So, what is happening in week 17?  The alexanders’ stems and seeds have gone black and don’t look too nice, but the birds will soon use the seeds as a welcome source of food.  The ivy in the hedge, that was cut in week 8, has started to grow new spring green shoots – what a great contrast to the dark green of the rest of the hedge.  The pink and white striped small bindweed is appearing all over the place, and the tall spikes of one of the willow-herbs, maybe great willow-herb, are starting to open their bright-pink flowers with pure white centres.  Some enterprising soul has gone along parts of my walk with scissors or secateurs and cut off the long, straggling, and very prickly lengths of brambles, that had appeared from the hedge to comb the hair of the unwary.  This act of ‘trimming’ was very welcome after the recent rain.  However, it didn’t stop me getting wet trouser legs from the long grass that was weighed down by water droplets.  The traveller’s joy (or old man’s beard) is now open wide and festoons the trees with its pretty flowers, and delights me with its delicate perfume.  Have you ever noticed how sweet it smells?

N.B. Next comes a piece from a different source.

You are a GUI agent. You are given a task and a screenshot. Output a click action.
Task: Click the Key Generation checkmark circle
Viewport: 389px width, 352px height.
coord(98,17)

It is the end of week 18 and I realise that it is over a week since I wrote anything in these notes.  My only excuse is that I’ve had a lot on my mind recently and I’ve tended to use my daily, early morning walks to think things through.  The result is that my mind has been elsewhere, and I’ve not been looking at and listening to what is around me.

I have noticed that the young burdock plants that escaped the verge cutter have opened their mauve flowers, as have the teasels high up on the bank.  I’ve found another clump of burdock elsewhere, which is thriving.  The nettles in one of the verges that was cut in week 8 are now rejuvenating and starting to flower – isn’t it wonderful how nature recovers from man’s destructiveness?  The flowers and tendrils of traveller’s joy are appearing as a blanket covering more and more hedges and trees; I’ve never realised how extensive it is, until the flowers appeared.  The cuckoo pint (or arum or lords-and-ladies) are starting to turn orange, where they are in the sun, and are still green, or a green and orange mix, in the shade.  Birds have been few and far between and are much harder to hear because of the traffic noise.  The rooks have been much quieter and less numerous this week, and there have been some days when I haven’t seen or heard them at all.